For :meth:`.Operators.op`, the value of precedence defaults to zero.
What if we defaulted the value of :paramref:`.Operators.op.precedence` to 100,
e.g. the highest? Then this expression makes more parenthesis, but is
otherwise OK, that is, these two are equivalent::
>>> print((column('q') - column('y')).op('+', precedence=100)(column('z')))
(q - y) + z
>>> print((column('q') - column('y')).op('+')(column('z')))
q - y + z
but these two are not::
>>> print(column('q') - column('y').op('+', precedence=100)(column('z')))
q - y + z
>>> print(column('q') - column('y').op('+')(column('z')))
q - (y + z)
For now, it's not clear that as long as we are doing parenthesization based on
operator precedence and associativity, if there is really a way to parenthesize
automatically for a generic operator with no precedence given that is going to
work in all cases, because sometimes you want a custom op to have a lower
precedence than the other operators and sometimes you want it to be higher.

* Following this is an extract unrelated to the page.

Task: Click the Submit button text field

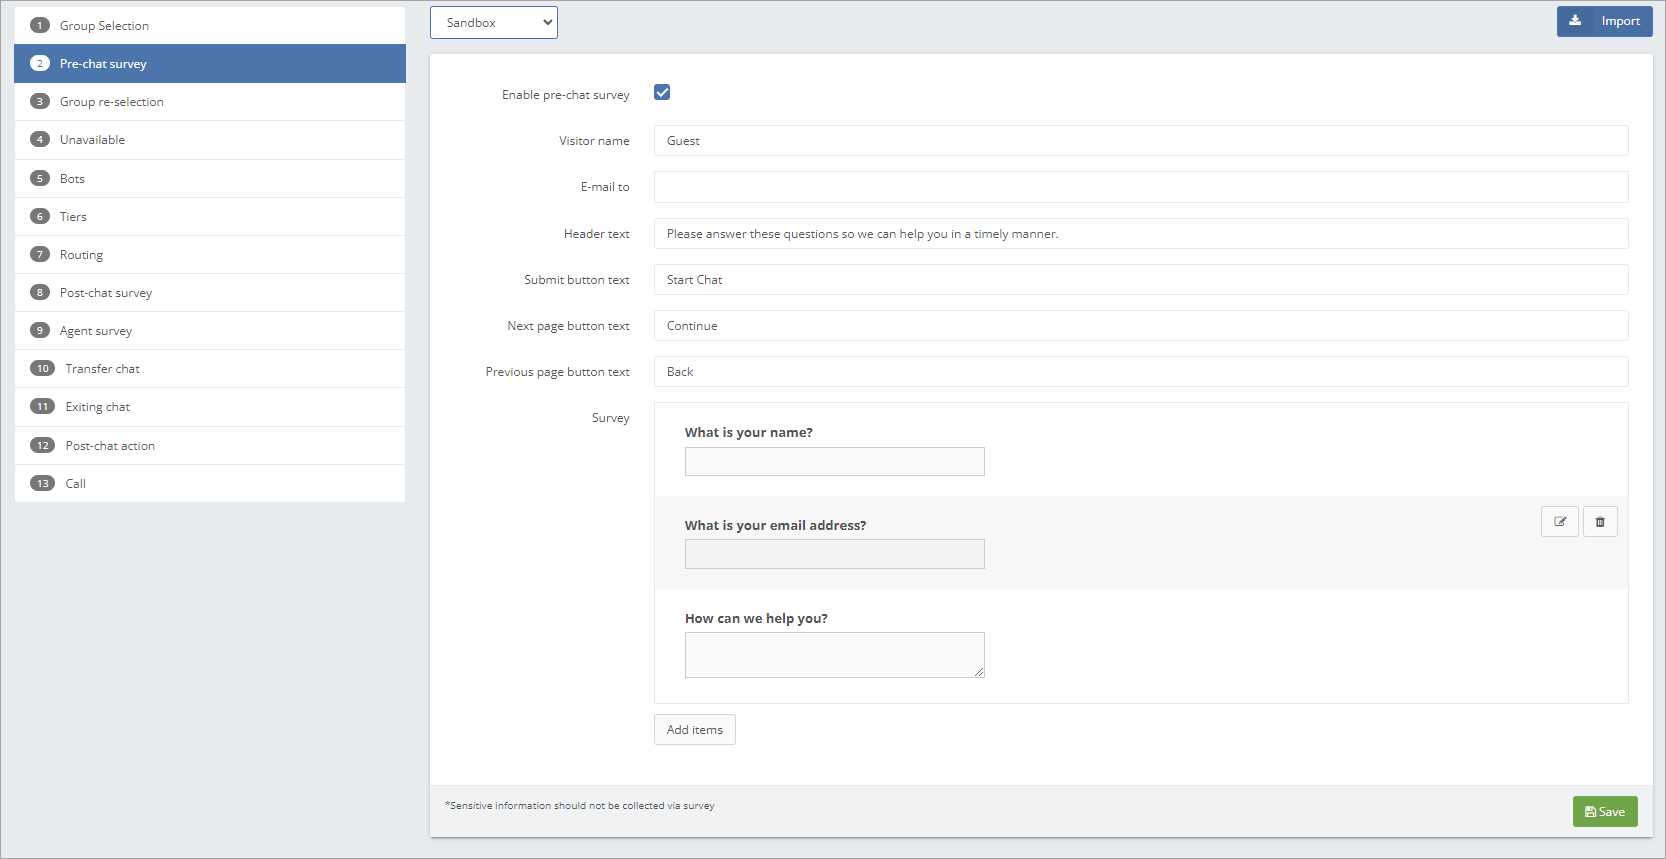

It is possible that maybe if the "binary" expression above forced the use of
the ``self_group()`` method when ``op()`` is called, making the assumption that
a compound expression on the left side can always be parenthesized harmlessly.
Perhaps this change can be made at some point, however for the time being
keeping the parenthesization rules more internally consistent seems to be
the safer approach.
|